━━ TESTO DA LEGGERE ━━

E, soprattutto, alla fine chi paga?  

Il successo di un grande “camouflage”: se al di là della fanfara celebrativa si guardano i fatti, l’Expo universale di Milano ha registrato ingressi contenuti, chiude con un disastroso buco di bilancio, non ha rilanciato l’economia e lascia dietro di sé uno strascico di problemi irrisolti.  

Tolti i quasi 14 mila addetti che ogni giorno si sono avvicendati nel sito, su cui i comunicati di Expo sorvolano, e la ridicola mistificazione per cui si considerano le code da sfinimento un indice di successo e non di disorganizzazione, l’esposizione milanese chiude con 18 milioni di visitatori.

È la stessa cifra registrata dall’Expo di Hannover 2000, ricordato come “il flop del millennio”. Per fare peggio di così bisogna andare all’Expo di Seattle del 1962, con 9 milioni di visite.

Ma il problema non è quello del flusso di visitatori. È che per evitare un flop colossale, il management dell’Expo ha spinto sui numeri dei tornelli a scapito del conto economico, che già partiva appesantito da malaffare, clientelismi, inefficienze.

insomma, integro di mio: l’aumento delle visite e` stato ottenuto negli ultimi giorni con i biglietti a prezzi stracciati e perfino regalati, alla faccia di coloro che li hanno comperati all’inizio, a prezzi interi o quasi; io stesso ho ricevuto due biglietti gratis dalla TIM gli ultimi giorni: peccato che ne avessi gia` comeprato uno, scontato, proprio in un negozio TIM.

━━━
━━ DATI FORNITI ━━

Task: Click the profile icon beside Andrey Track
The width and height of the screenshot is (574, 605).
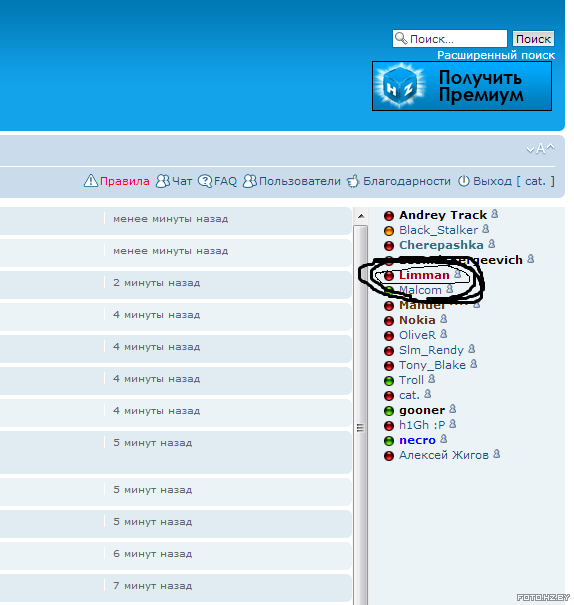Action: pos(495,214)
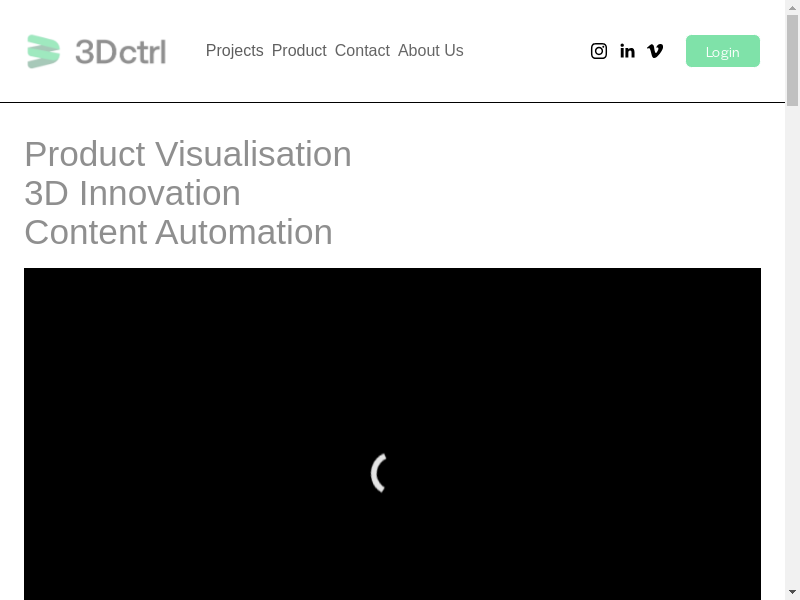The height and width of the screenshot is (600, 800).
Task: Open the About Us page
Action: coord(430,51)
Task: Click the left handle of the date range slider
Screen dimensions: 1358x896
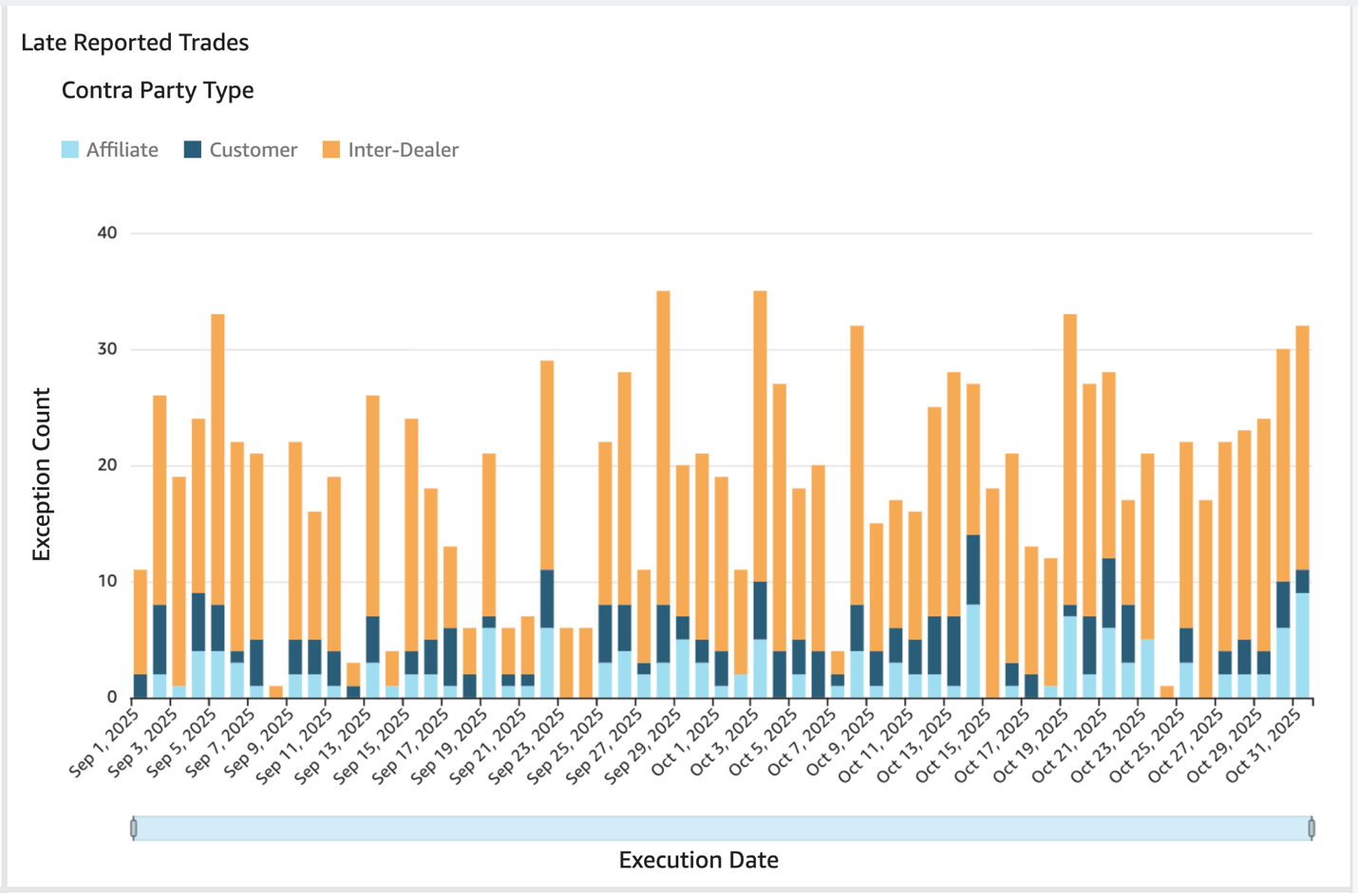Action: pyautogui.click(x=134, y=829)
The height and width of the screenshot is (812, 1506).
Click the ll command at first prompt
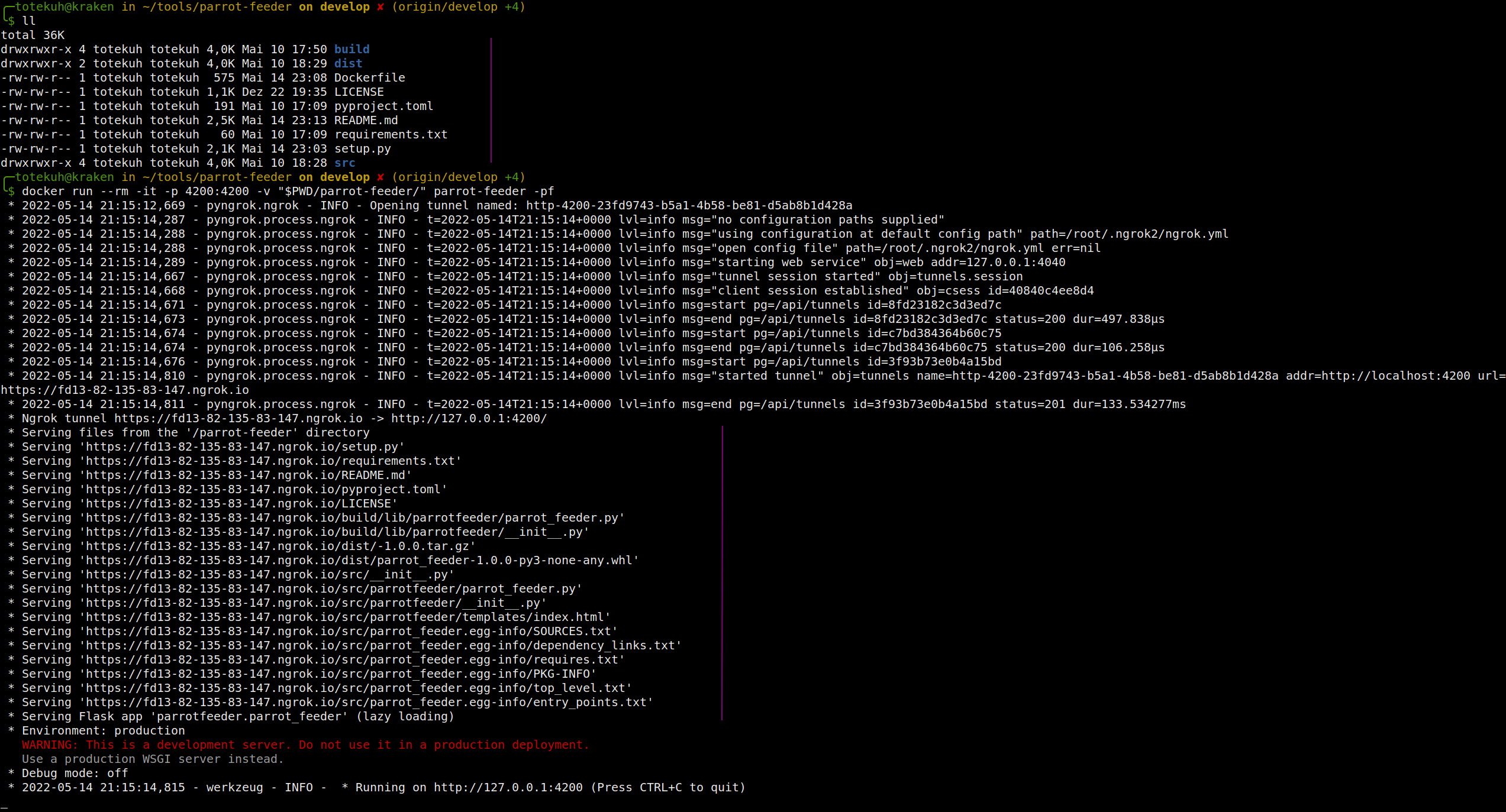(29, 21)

━━━
━━ DATI FORNITI ━━

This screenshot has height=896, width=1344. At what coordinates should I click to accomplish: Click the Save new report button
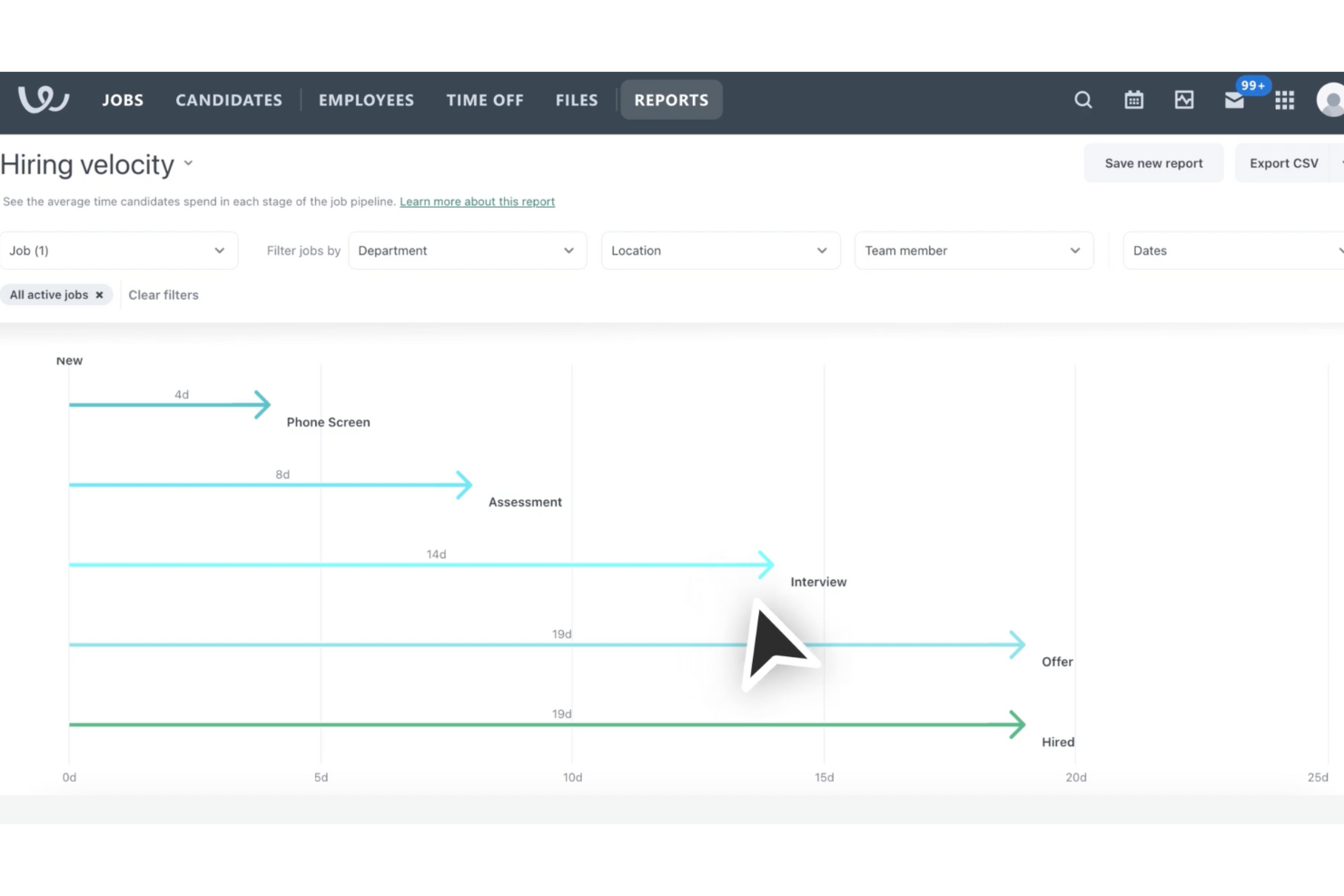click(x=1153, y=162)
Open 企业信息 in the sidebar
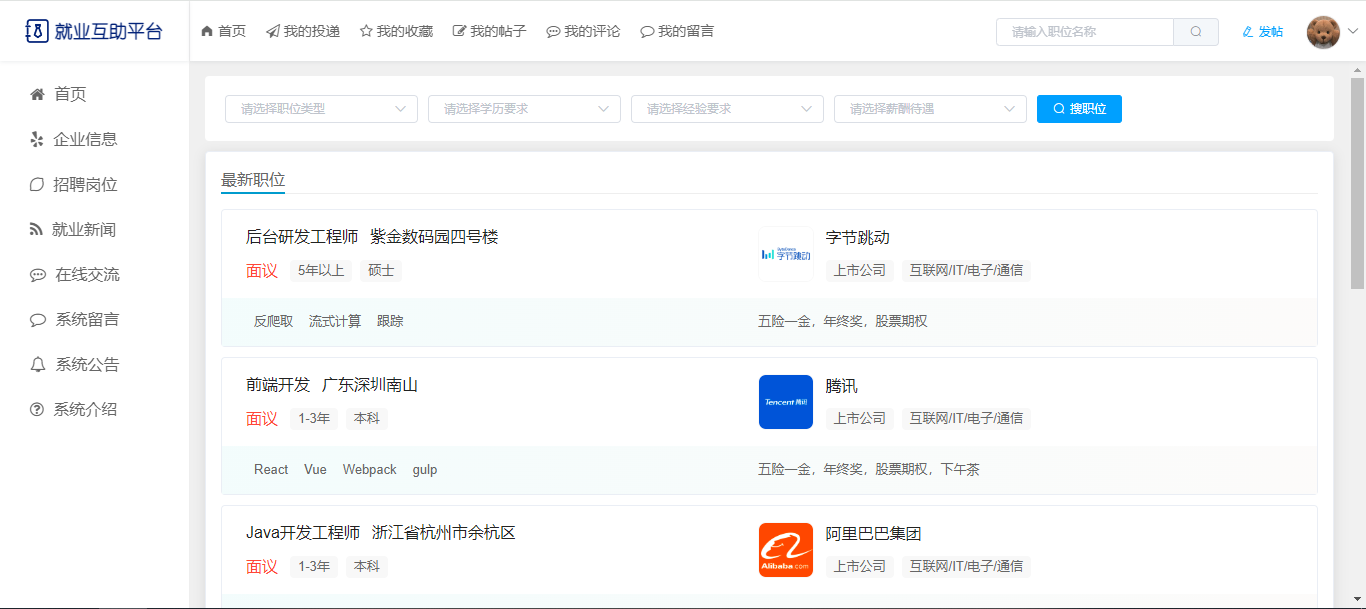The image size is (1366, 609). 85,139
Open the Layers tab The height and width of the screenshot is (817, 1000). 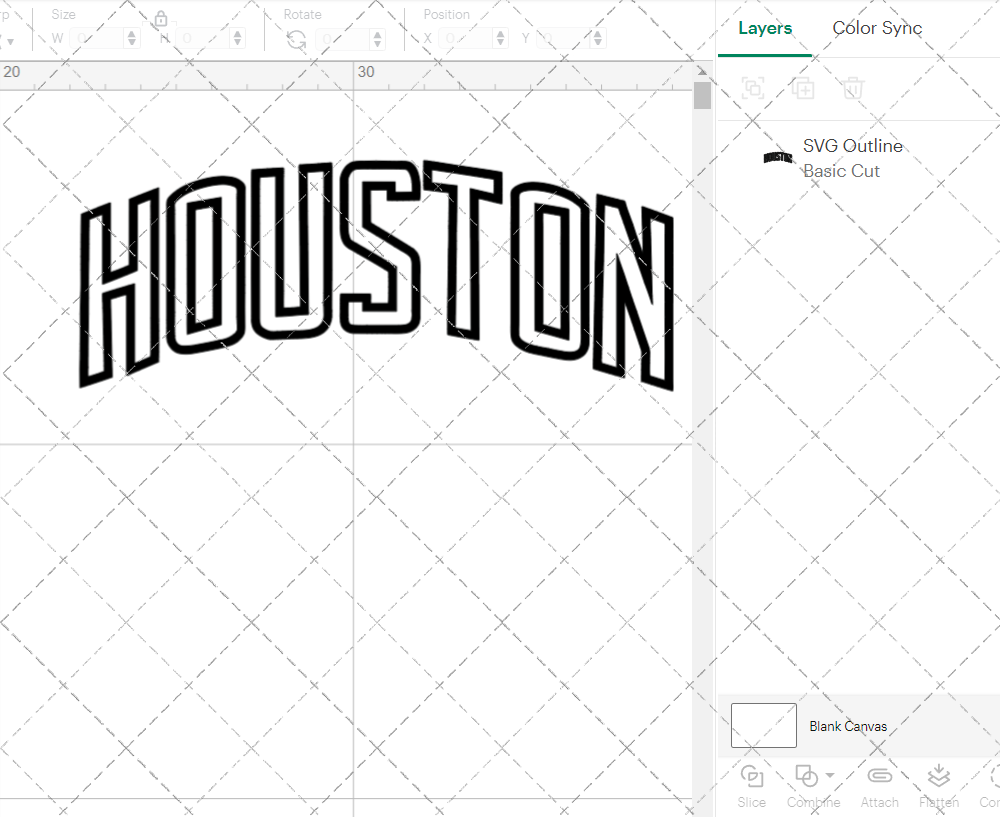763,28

━━━

# ISTRUZIONE SCRITTA
Prosegui il testo sull'Expo universale di Milano, riprendendo subito dopo la sua ultima frase.

# RISULTATO DEL COMPITO
Il risultato è che la manifestazione peserà sui contribuenti per più di un miliardo di euro.

Expo è costata, finora, 2,4 miliardi di euro:

  • 1,3 miliardi per la costruzione del sito;
  • 960 milioni per la gestione dell’evento (840 milioni secondo Expo, ma è un conteggio basato su magheggi contabili già censurati dalla Corte dei conti)
  • 160 milioni per l’acquisto dei terreni, pagati – giusto per ricordare come è partita l’operazione   – dieci volte il prezzo di mercato.  

I dati sulla spesa sono provvisori, visto che sono in corso i contenziosi per gli extracosti chiesti da tutte le principali imprese che hanno lavorato sul sito: solo per il Padiglione Italia, prima trattativa conclusa, ammontano a 29 milioni.

Ed è di questi giorni la notizia che per la bonifica dell’area, rivelatasi gravemente inquinata solo dopo che era stata comprata a peso d’oro, c’è un conto da 72 milioni.

I costi di gestione dell’Expo si sarebbero dovuti pareggiare, secondo le dichiarazioni di Sala, con i ricavi da biglietti più quelli da sponsorizzazioni, royalties e via dicendo.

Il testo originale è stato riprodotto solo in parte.